I started my career with software development which is transferring a written piece of requirements into design and code. It will only add to the quality of the software if you know the requirements first hand from the person who is going to use it – it will give a whole different perspective to the development of product. To someone transforming requirements document to code, idea of defining how your customer/user should be doing business and build software for that is paradigm shift. It requires a cultural change to go to a mode where we understand what user actually wants or rather needs and suggest it back to him.
• I believe that defining the behavior of software-based products and services is incredibly difficult. It has to be done from the point of view of understanding and visualizing the behavior of complex systems, not the construction of complex systems.
• The way the industry works right now is the initial cut at a solution is generally made from the point of view of a feature list that comes from the marketing people or the in-house customer, then given to the developers, who then synthesize a solution. It's not a construction problem; it's really a problem of design—not interface design, but behavior design.
• Usually, the architect at the sketch level will know enough not to design something that's an engineering problem.
• I think it's wrong when phases are abused, namely when phases have arbitrary boundaries and when there's no recourse and the people who are participating in the various phases are not working together.
There is an argument that there is logical side to software development which is essentially programmer’s domain and there is a human side where we understand users and business and there has to be a bridge of Interaction Designer who could define the behavior of the system and then translate it to Developers.
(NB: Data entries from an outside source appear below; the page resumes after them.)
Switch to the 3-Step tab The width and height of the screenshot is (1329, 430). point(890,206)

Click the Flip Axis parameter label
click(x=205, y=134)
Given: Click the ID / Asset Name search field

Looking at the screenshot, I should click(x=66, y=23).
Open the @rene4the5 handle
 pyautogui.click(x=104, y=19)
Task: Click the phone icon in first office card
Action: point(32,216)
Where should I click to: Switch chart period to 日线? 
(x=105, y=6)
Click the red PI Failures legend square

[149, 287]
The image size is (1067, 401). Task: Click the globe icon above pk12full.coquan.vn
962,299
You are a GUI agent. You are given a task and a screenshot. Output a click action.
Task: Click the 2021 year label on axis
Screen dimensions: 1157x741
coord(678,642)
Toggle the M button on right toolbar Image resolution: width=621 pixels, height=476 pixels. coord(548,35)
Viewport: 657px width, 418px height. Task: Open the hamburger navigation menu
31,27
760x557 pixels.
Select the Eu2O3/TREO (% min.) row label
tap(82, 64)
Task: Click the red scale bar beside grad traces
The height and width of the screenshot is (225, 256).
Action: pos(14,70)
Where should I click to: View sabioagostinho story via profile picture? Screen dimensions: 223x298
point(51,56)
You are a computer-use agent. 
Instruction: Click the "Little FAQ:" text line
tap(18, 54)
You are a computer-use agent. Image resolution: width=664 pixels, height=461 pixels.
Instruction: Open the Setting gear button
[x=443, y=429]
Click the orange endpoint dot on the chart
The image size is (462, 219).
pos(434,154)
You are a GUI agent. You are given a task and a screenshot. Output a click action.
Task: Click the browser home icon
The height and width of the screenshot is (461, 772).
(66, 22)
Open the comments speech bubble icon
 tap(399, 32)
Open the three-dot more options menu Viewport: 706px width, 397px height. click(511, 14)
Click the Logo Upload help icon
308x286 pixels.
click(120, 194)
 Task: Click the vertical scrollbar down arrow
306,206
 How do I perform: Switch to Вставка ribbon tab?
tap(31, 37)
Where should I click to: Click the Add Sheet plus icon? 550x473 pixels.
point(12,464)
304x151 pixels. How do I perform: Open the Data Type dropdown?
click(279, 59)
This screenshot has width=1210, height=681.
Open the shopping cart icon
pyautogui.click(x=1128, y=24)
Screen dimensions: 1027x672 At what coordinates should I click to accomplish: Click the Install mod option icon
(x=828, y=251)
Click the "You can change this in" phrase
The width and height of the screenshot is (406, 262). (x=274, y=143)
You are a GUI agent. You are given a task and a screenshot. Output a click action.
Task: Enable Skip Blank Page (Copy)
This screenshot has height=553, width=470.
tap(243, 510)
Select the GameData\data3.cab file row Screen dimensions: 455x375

Compared to this I tend to agree more with XP’s argument that software development shouldn’t be composed of phases and appropriate social structure is not a hierarchical one, but a network structure. I think it is not possible for every developer or designer or architect to be involved in the requirement definition to gain insight into the actual use of the product - but it need not be a segregated job function. It must be coming down to job profiles and competencies. Best programmers or architects may not be best communicators and hence may not have the tact to elicit the requirements from the customers. But there may be people who excel in this area but do not understand or have little interest in workings of software as such. To have the capability to define the requirements/product behavior/organizational complexity and architect the solution and understand the technical feasibility at the same time is the right combination at this stage. Building design is taken as example – I may have flights of fantasy when it comes to building my house, but some may not be possible to do technically or there may be better ways to do it – it is architect’s job to suggest a cost-effective, structurally good design. Interaction design is trying to alleviate this split/phase of design and development by suggesting that interaction designer links up with developer during the development phase. But in my experience that may not be enough. Breaking down the hierarchical structures of management, customer/user, technical architect, developer and having them interact and having open bi-directional channels of communication will definitely help.
From my understanding so far there has to be a better way to manage change in software development and by incremental cycles of development and better involvement of customers/stakeholders in the process of development it is possible to achieve much better quality. I guess the challenge is to do this without introducing more chaos and to institutionalize the practices to have more predictability.